Many of our political leaders have never visited a jail or talked to a prisoner and most have no concept of the malign results of illiteracy.
These visits enable the key policy makers to realise that many prisoners are trying hard from very unpromising starts to improve themselves by gaining the very basic skill of literacy.
Last year we had a graduation at Rimutaka jail and were very fortunate to attract Bill English, then deputy prime minister, as guest speaker.
Tony Gibbs has known former Act party president John Thompson for many years and through this connection, we also invited David Seymour, the sole Act party MP.
David Seymour may be on a different side of the political fence to me, but I have been impressed with his intelligence and the diligence which he applies to issues he adopts.
At the Rimutaka graduation he chatted with a number of prisoner graduates and talked to the tutors who were there to see their students get their certificates.
Rimutaka jail is one of New Zealand's largest prisons and can accommodate more that 1000 inmates, and David Seymour asked me why, if two-thirds of the men there were statistically likely to be illiterate, were we graduating only eight prisoners.
One answer to this question is that many prisoners have such negative self-images that they do not seek to improve themselves when there appears to be no reward for doing so.

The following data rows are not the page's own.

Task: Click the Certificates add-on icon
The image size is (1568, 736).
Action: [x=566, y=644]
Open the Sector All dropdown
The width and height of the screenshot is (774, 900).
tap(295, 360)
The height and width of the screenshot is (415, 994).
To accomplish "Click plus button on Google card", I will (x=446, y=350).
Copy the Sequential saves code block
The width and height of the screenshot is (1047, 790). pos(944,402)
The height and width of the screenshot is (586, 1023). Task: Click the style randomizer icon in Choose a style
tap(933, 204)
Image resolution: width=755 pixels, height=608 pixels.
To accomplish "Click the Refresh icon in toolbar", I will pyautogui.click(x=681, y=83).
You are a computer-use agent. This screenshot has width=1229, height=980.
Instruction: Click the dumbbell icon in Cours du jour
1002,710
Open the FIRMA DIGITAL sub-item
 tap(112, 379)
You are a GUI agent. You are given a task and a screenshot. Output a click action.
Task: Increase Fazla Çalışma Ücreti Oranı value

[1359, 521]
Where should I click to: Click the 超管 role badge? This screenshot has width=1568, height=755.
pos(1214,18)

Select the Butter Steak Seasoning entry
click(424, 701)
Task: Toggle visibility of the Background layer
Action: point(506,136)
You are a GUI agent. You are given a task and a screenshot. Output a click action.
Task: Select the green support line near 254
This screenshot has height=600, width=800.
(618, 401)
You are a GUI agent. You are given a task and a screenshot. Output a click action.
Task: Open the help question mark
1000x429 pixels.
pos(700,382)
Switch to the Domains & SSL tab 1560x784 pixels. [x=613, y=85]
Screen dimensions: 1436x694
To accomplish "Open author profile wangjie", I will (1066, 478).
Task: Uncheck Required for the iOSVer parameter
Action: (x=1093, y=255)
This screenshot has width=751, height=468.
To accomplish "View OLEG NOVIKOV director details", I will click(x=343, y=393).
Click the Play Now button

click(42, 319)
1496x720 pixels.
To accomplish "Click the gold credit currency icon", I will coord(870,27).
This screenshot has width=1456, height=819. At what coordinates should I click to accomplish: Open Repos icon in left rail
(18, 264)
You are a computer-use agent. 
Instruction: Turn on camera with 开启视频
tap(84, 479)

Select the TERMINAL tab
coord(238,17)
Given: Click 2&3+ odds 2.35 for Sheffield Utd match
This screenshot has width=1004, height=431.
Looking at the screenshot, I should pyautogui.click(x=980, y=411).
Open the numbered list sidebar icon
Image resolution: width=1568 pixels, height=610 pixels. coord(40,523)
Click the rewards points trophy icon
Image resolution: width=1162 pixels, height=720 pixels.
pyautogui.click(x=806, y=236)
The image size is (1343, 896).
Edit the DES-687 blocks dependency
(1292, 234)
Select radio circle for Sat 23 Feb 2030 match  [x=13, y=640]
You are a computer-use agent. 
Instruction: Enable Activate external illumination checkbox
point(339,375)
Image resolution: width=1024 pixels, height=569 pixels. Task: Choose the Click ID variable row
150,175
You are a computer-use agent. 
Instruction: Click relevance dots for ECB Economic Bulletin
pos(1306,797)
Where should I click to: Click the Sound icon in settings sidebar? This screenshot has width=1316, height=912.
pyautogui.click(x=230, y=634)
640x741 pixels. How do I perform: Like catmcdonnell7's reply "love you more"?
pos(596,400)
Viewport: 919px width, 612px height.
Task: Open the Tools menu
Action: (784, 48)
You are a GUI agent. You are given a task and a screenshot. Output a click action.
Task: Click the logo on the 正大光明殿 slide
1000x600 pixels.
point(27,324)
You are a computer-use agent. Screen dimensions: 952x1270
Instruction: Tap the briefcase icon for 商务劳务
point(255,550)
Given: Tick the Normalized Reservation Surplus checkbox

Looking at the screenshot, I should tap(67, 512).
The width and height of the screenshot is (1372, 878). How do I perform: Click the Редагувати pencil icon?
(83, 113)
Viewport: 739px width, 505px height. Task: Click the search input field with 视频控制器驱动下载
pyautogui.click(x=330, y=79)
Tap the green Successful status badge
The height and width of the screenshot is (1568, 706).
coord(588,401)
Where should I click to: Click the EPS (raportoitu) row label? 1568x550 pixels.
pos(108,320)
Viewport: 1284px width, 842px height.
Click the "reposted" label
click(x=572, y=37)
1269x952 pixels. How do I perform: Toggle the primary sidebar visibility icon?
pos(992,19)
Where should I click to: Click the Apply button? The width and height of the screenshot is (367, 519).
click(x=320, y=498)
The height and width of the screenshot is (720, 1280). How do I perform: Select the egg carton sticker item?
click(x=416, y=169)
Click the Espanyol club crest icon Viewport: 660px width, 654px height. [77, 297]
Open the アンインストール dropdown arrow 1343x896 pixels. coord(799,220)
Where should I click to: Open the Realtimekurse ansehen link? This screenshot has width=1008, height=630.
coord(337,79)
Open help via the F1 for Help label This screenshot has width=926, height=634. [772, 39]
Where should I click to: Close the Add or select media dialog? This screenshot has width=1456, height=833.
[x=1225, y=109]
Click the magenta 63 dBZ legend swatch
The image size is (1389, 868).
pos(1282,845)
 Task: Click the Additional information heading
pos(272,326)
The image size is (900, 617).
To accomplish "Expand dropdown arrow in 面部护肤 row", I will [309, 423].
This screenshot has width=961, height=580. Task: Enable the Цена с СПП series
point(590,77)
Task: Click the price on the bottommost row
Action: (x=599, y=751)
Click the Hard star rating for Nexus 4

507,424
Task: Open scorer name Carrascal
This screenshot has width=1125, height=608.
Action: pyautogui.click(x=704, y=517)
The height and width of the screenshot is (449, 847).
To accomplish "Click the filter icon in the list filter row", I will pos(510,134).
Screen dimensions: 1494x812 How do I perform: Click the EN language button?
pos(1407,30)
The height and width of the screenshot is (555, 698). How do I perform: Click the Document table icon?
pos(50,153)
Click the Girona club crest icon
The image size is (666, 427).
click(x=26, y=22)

David Seymour suggested that if prisoners were offered a discount on their sentences this might be the circuit breaker that not only inspired prisoners to get the basic skills needed to get work and "go straight" on release, it might eventually reduce prisoner numbers and start addressing the serious overcrowding problem that bedevils our jails.
These thoughts plus a lot of research turned into a new Act party policy which Seymour announced at the conference I attended.
He said: "It's called Rewarding Self-Improvement in Prisons. This proposal would provide incentives, in the form of reduced sentences, for prisoners to complete basic programmes in literacy, numeracy, and driver licensing.
"Prisoners identified as having needs in these areas could score credits for progressing through and successfully completing qualifications known to provide the most significant improvements in employability on the outside. There wouldn't be participation prizes - prisoners would be assessed against National Standards, the same as in schools. They could ultimately exchange their earned credits for a maximum of six weeks shaved off per year of their sentence.
"Those prisoners who are already functionally literate, numerate, and licensed to drive, can still benefit from Act's policy. They would earn credits for training as a mentor, and then teaching other prisoners.
"Similar incentive programmes are working overseas. In the US, states that have Earned Credit Programs in prisons report a lower recidivism rate than states that do not have one. New York saw a 20 per cent lower recidivism rate among prisoners who earned early-release."
Such a strategy is also likely to be financially attractive as David Seymour went on to point out.
"They save money. A model student serving a two-year sentence could, under Act's proposal, shave 12 weeks off their sentence and save the taxpayer $14,000. And if their learning prevents future imprisonment, the saving could enter the $100,000s, which could be reinvested in educational programmes.
"And that's just for one prisoner.
"The New York Corrections Department saved $369 million in a decade thanks to their earned credit policy. A proportionate saving for New Zealand's population would be $113m for Corrections.
"The savings would be far higher if you include individuals, families, and businesses that would no longer have to face the costs of crime."
This policy announcement was universally welcomed.
The Prime Minister said that it was worth considering and Kelvin Davis MP endorsed the idea on behalf of the Labour Party. Even the "tough on crime" Sensible Sentencing Trust supported the policy.
This amounts to a great leap ahead and a triumph for common sense.
Mike Williams grew up in Hawke's Bay. He is CEO of the NZ Howard League and a former Labour Party president. All opinions are his and not those of Hawke's Bay Today.